Nah, there are videos of her creating pieces from start to end. While the girl has no ability when it comes to drawing and rendering (but she has the talent to develop it), she has a fantastic eye for composition, color, and contrast (in geometric form, color, visual spacing), and her paintings have a natural flow to them. People can hate on abstract art all they like (heck, there are famous abstract painters of whom I am not a fan, and the same goes for other styles as well). She does have loads of natural ability though, and she's going to be an absolutely incredible and accomplished artist as she continues to expand her abilities.
I don't mean that she didn't pick the colors for the paint, but what about the idea of using the spray bottle the get the look/illusion that the spray bottle gives or arranging the color of the 4 or 5 different canvases? I don't believe the videos every shows that.
If you put tools, material and paint in front of a child that child is going to use and experiment with as many of them as they can. The majority of the time (if the child doesn't get bored) you are going to get something that looks pretty because of all the colors, tools and material used. That is the case with her painting.
The is some very good abstract/modern art out there but it seems the majority is not so much about skill as it is about having pre-existing fame, money and/or knowing the right person/people. Just look at paintings that Mikey Teutul paints and how much some of his paintings sale for.

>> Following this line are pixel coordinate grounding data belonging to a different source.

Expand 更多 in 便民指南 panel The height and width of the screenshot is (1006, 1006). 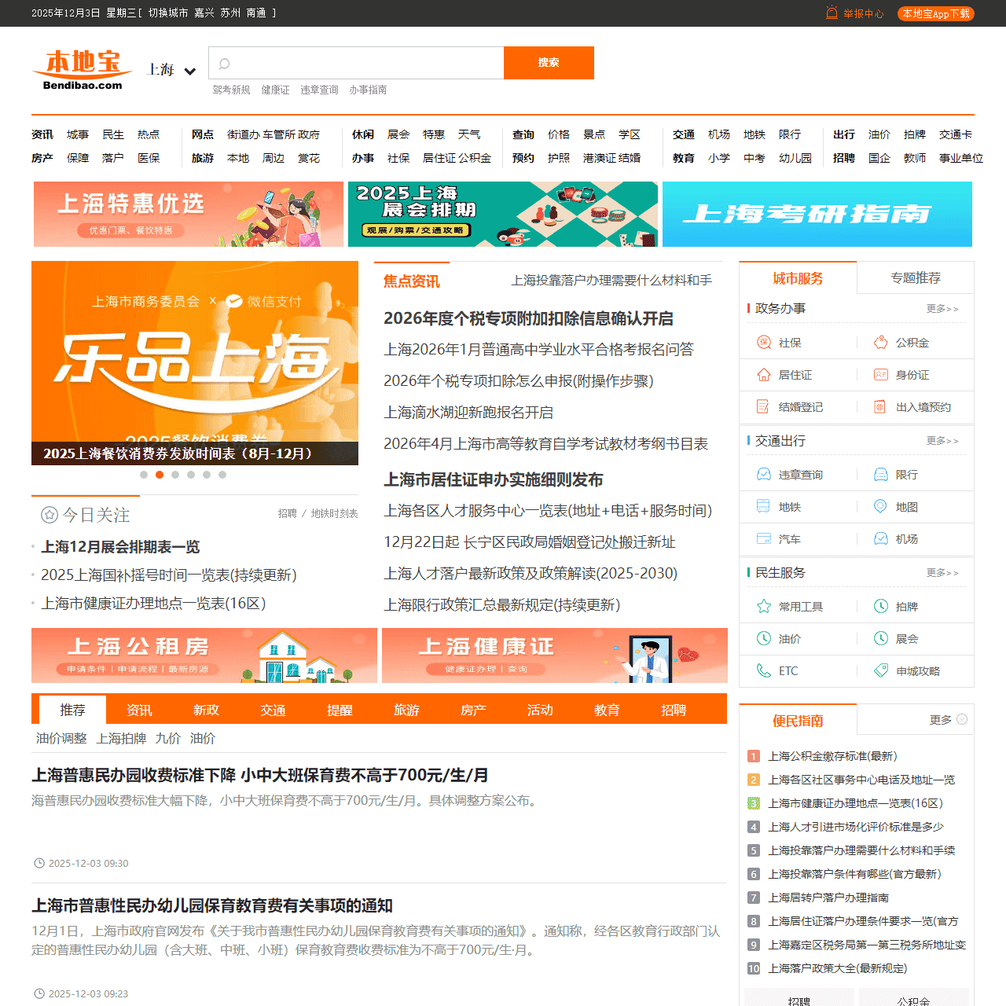pyautogui.click(x=941, y=719)
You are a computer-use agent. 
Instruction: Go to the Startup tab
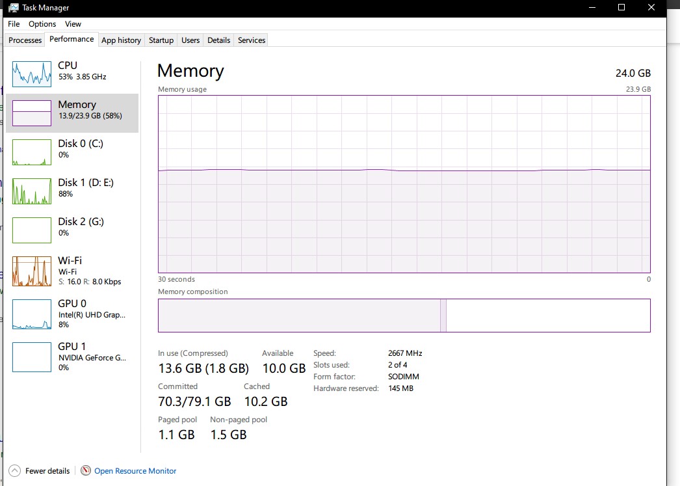coord(161,40)
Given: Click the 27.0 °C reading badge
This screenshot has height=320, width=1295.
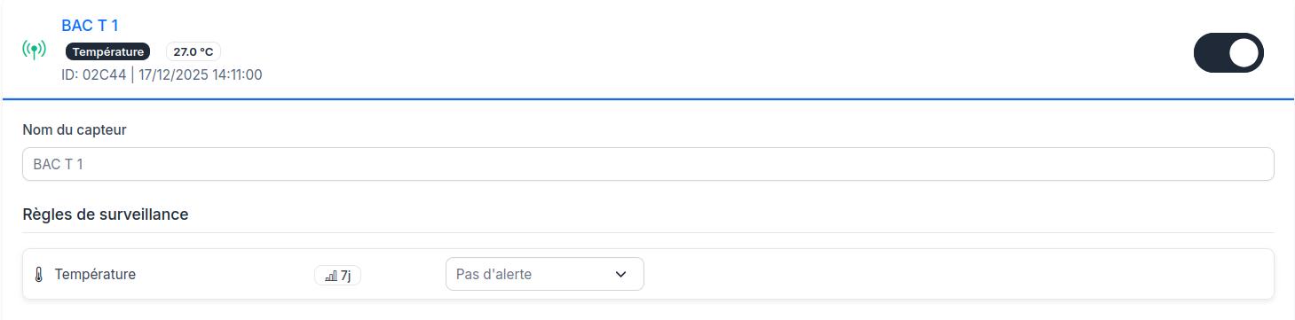Looking at the screenshot, I should (193, 51).
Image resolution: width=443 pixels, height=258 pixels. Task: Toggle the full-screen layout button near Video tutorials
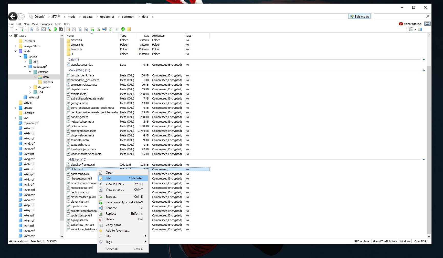[427, 24]
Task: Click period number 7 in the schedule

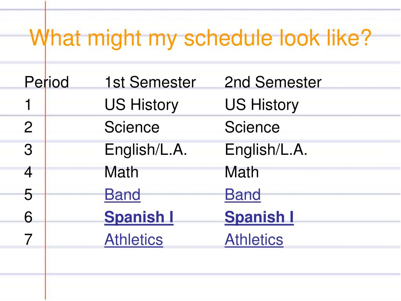Action: 28,240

I am also not sure she can become an incredible artist. Not that she doesn't have potential, but because she is going to grow up with the belief that what she is painting now is great art and will likely continue painting the same way. I didn't say accomplished because apparently skill (at least skill alone) has nothing to do with becoming an accomplished artist.
Makes me think of the episode of Doug. The one where his painting gets first place but was actually something his dog did completely on accident(his real painting actually being on the other side of the canvas).